Sembra facciano come i pinguini: saltano giù a piedi uniti. Quando la smetteremo con questa disinformazione forse aiuteremo veramente i Nativi. E per fortuna che non hanno dissotterrato la fantomatica ascia. Invece no, eccola riapparire nel finale dell’articolo non certo lunghissimo. “La nazione dei Nativi americani ha da tempo sotterrato l’ascia di guerra limitandosi a difendere i suoi diritti – almeno i pochi che le sono rimasti – in punta di diritto”.
Stereotipi duri a morire segno di una regressione o stagnazione culturale generale ancora molto diffusa. Nelle diciassette righe di articolo non manca lo svarione storico nella prosecuzione della frase sull’ascia di guerra.
Leggiamo: “Con più successo, c’è da dire, rispetto all’epoca in cui combattevano contro il settimo Cavalleggeri”. Caro articolista si tenga forte.
Il Settimo Cavalleggeri è divenuto famoso nel mondo per tre cose, oltre all’abituale servizio:
- averle buscate sonoramente al Little Big Horn il 25 giugno del 1876 sotto la guida del tenente colonnello (non generale) George A. Custer, ma i vincitori erano Lakota, Dakota, Nakota, Cheyenne ed Arapaho;
- aver massacrato un accampamento di Miniconjou in pieno inverno a Wounded Knee il 29 dicembre 1890;
- aver sostituito i cavalli con carri armati ed elicotteri che hanno alzato il livello di capacità distruttiva in Vietnam.
I Dinè hanno avuto la fortuna di incontrare altri civilizzatori che li hanno costretti nelle riserve, tra tutti il famoso Kit Carson (anche noto per essere il personaggio fumettistico amicone di Tex Willer).
In realtà fu colonnello che si dichiarava amico dei Nativi mentre fu artefice principale della deportazione della nazione affamandola con la
distruzione dei mezzi di sostentamento. Distrusse persino un pescheto con 5.000 alberi.
Per non farci mancare nulla nel sommario e nel testo spunta l’immancabile “pellerossa”. Detto affettuosamente, pellerossa sarà lei: sappia che non esiste alcuna etnia di colore rosso; se proprio le interessa il colore cutaneo vanno dal bianco all’olivastro scuro. Venga a conoscenza, comunque, che si tratta di termine dispregiativo e decisamente poco gradito, al pari di “negro” o “muso giallo”.

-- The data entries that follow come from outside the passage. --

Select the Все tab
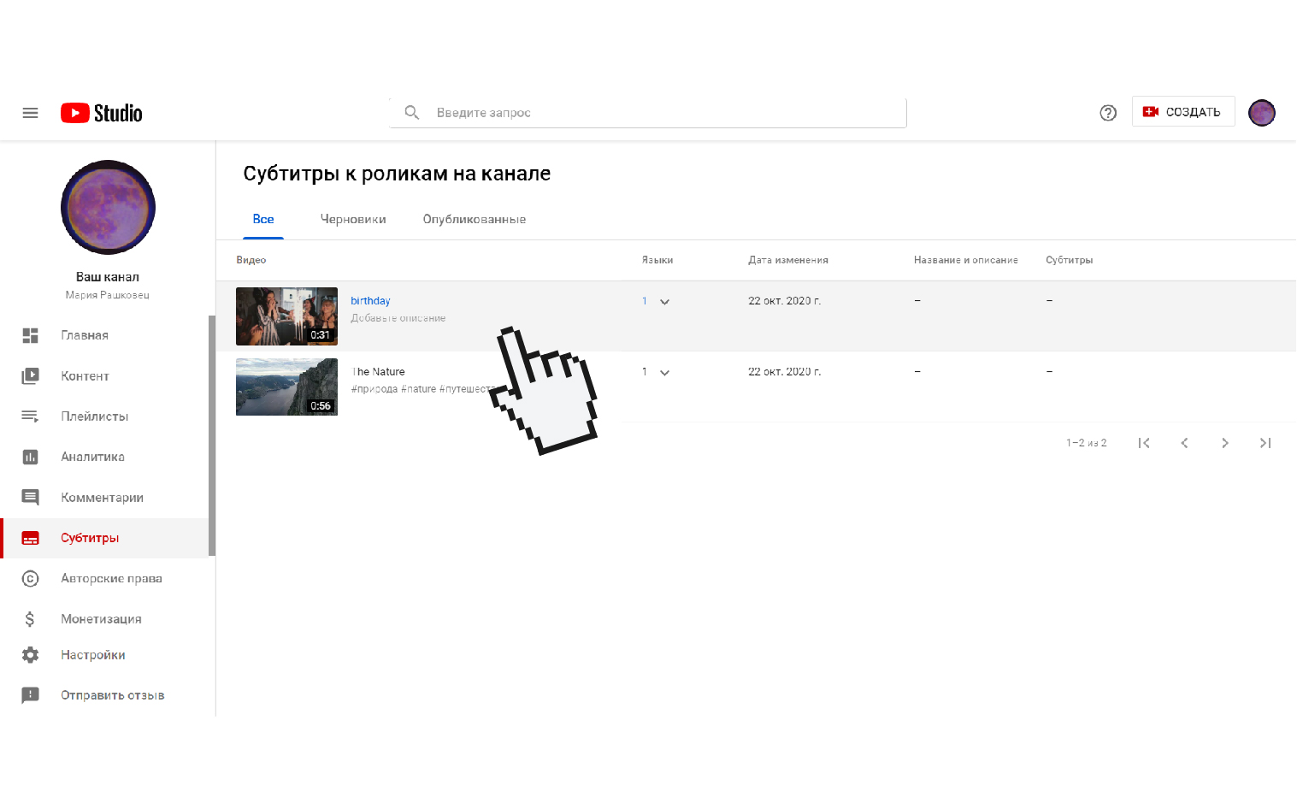 tap(263, 220)
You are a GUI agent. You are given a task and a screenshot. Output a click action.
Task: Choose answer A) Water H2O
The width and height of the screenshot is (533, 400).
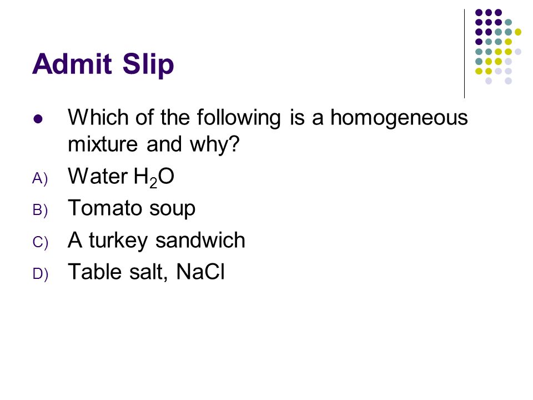pyautogui.click(x=121, y=177)
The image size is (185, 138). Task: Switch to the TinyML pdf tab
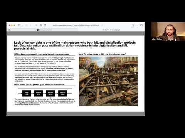point(111,30)
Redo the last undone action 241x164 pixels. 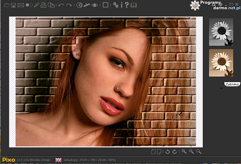tap(68, 5)
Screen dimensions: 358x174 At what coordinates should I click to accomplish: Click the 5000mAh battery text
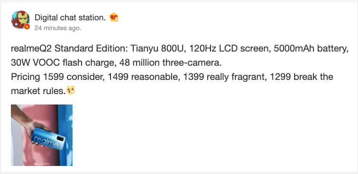coord(311,49)
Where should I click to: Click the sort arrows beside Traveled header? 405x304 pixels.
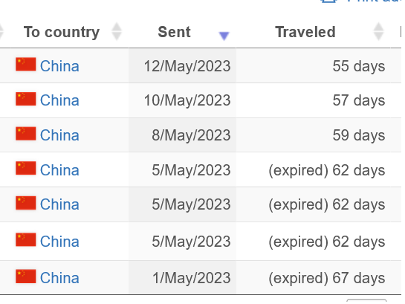(x=379, y=31)
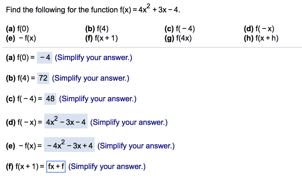This screenshot has width=302, height=182.
Task: Click Simplify your answer hint next to part (f)
Action: pos(107,166)
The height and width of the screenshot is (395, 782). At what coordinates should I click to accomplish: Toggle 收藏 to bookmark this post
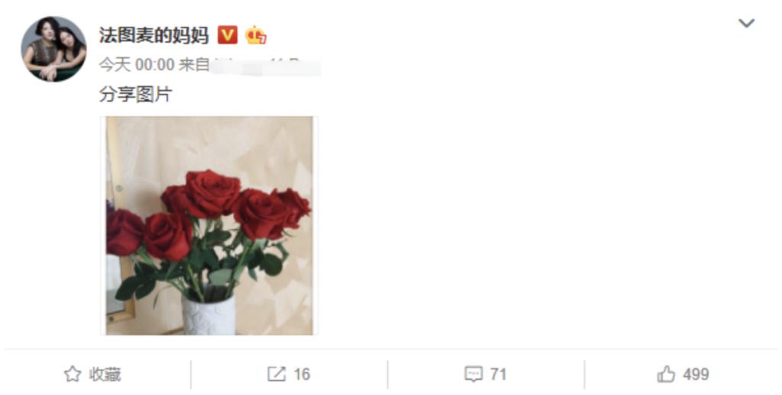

Non la prenda come attacco personale, non è il solo purtroppo; forse la colpa è nostra che non facciamo abbastanza per diffondere la cultura e la storia dei Nativi che sono e rimarranno i soli americani. Comunque grazie per aver sollevato il problema è inconcepibile che per denaro si possano chiamare Navajo un paio di mutande od una bottiglia di liquore.
Note:
1. Il nome originario è Dinè che significa Figli di dio mentre Navajo deriva dallo spagnolo e vuol dire Ladro. Sono la seconda nazione più popolosa dopo i Cherockee, che però sono più dispersi territorialmente. Seguonno nell’’ordine Sioux ed Ojibwa . Tutte e quattro rappresentano il 43 per cento della popolazione nativa.
2. Sono definiti anche Apache delle Praterie ed oggi vivono nel sud ovest dell’Oklhahoma. La tribù è federale ed è riconosciuta come Apache Tribe of Okhlahoma. Sono, inoltre conosciuti, con il termine orginario di Naisha o Naishan Dene, che significa Nostro popolo. Pur parlanndo una lingua diversa durante i grandi eventi tribali facevano parte del grande cerchio della nazione kiowa.